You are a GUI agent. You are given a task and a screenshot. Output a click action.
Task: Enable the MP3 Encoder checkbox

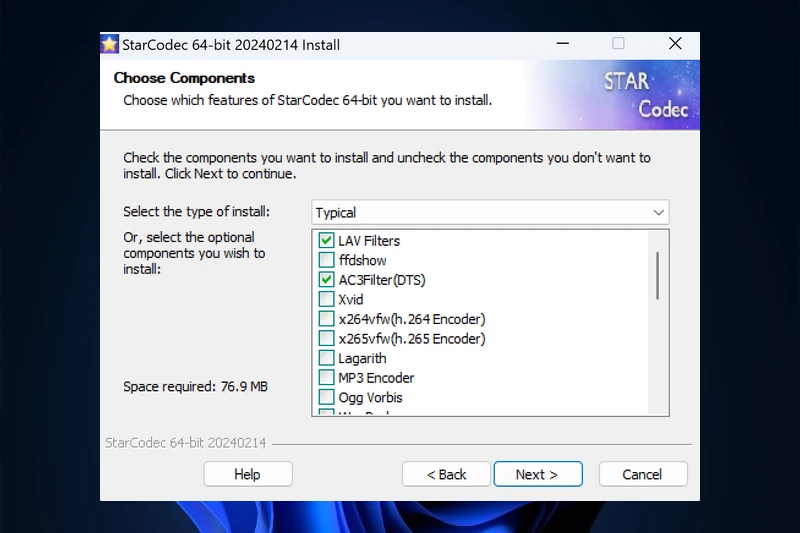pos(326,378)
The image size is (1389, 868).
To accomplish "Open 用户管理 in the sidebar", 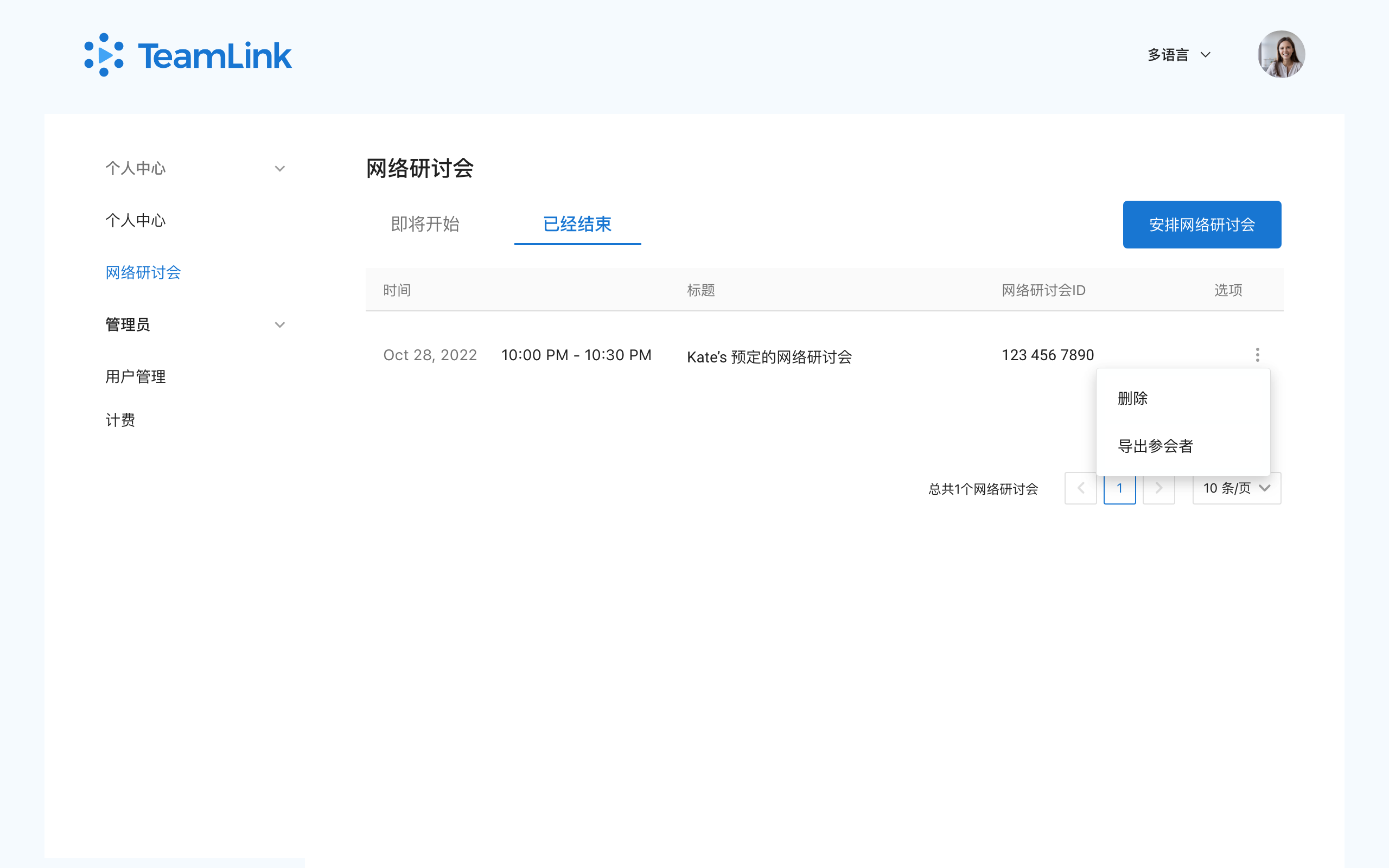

-----

* [What the exercise asks] Could you copy out, word for word, the lines of the records from the one containing "The image size is (1389, 868)." through the end of the records, leaving out the pictures?

* [Result of the exercise]
The image size is (1389, 868).
To accomplish "Open 用户管理 in the sidebar", 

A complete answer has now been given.